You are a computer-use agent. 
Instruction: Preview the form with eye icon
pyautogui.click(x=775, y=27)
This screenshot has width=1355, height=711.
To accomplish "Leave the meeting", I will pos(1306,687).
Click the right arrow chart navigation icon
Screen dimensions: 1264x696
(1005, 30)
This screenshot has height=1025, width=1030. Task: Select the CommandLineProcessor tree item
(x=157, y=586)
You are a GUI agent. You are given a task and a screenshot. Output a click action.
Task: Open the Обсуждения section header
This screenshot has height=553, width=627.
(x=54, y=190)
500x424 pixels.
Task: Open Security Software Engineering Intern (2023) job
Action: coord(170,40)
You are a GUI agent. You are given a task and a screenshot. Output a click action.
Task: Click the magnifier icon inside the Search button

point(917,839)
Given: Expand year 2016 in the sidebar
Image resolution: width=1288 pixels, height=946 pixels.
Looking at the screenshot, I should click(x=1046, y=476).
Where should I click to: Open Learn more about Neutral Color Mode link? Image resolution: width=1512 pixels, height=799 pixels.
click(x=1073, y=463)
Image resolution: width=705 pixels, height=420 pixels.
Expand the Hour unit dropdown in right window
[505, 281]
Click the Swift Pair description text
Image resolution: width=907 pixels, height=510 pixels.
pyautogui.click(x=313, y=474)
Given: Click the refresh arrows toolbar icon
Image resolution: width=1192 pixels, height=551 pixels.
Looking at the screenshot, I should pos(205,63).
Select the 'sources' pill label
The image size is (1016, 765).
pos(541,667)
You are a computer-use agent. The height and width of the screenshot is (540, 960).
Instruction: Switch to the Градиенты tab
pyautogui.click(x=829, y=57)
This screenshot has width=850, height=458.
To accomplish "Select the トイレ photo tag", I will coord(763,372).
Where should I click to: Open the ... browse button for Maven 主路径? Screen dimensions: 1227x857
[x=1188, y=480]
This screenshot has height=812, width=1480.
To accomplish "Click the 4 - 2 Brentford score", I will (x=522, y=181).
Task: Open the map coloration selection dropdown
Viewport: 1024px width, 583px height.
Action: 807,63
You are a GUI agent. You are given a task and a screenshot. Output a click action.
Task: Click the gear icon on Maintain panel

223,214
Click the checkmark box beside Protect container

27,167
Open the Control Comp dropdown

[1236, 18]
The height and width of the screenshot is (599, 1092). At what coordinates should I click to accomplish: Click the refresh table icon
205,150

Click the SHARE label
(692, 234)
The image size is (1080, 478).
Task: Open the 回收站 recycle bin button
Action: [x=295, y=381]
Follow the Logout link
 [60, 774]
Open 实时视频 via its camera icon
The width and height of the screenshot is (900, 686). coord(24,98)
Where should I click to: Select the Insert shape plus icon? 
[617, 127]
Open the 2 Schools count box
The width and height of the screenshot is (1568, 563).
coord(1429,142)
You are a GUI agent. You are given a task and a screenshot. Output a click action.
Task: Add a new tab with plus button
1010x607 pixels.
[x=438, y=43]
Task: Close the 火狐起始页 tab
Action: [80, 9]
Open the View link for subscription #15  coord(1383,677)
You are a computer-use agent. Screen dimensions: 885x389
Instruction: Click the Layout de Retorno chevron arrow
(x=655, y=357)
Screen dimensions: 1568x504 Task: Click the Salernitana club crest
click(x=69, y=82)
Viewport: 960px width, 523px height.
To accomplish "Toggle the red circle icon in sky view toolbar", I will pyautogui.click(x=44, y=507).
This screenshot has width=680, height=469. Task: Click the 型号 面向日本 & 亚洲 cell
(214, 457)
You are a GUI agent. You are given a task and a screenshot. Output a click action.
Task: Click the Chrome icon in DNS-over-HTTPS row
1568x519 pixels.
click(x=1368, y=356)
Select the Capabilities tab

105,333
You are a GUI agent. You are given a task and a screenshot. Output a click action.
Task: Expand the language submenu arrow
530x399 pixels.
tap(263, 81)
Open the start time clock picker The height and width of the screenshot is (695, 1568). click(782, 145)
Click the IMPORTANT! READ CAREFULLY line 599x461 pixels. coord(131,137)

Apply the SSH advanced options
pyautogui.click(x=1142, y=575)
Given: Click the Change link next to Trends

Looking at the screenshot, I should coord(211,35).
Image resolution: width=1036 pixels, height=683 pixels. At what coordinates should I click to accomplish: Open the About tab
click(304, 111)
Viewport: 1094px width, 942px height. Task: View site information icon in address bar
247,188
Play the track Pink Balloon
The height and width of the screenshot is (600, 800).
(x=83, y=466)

Task requirements: Lines with "will": find them in the data and copy each one.

Your solution:
To accomplish "Leave the meeting", I will pos(1306,687).
To accomplish "Select the トイレ photo tag", I will coord(763,372).
To accomplish "Click the 4 - 2 Brentford score", I will (x=522, y=181).
To accomplish "Toggle the red circle icon in sky view toolbar", I will pyautogui.click(x=44, y=507).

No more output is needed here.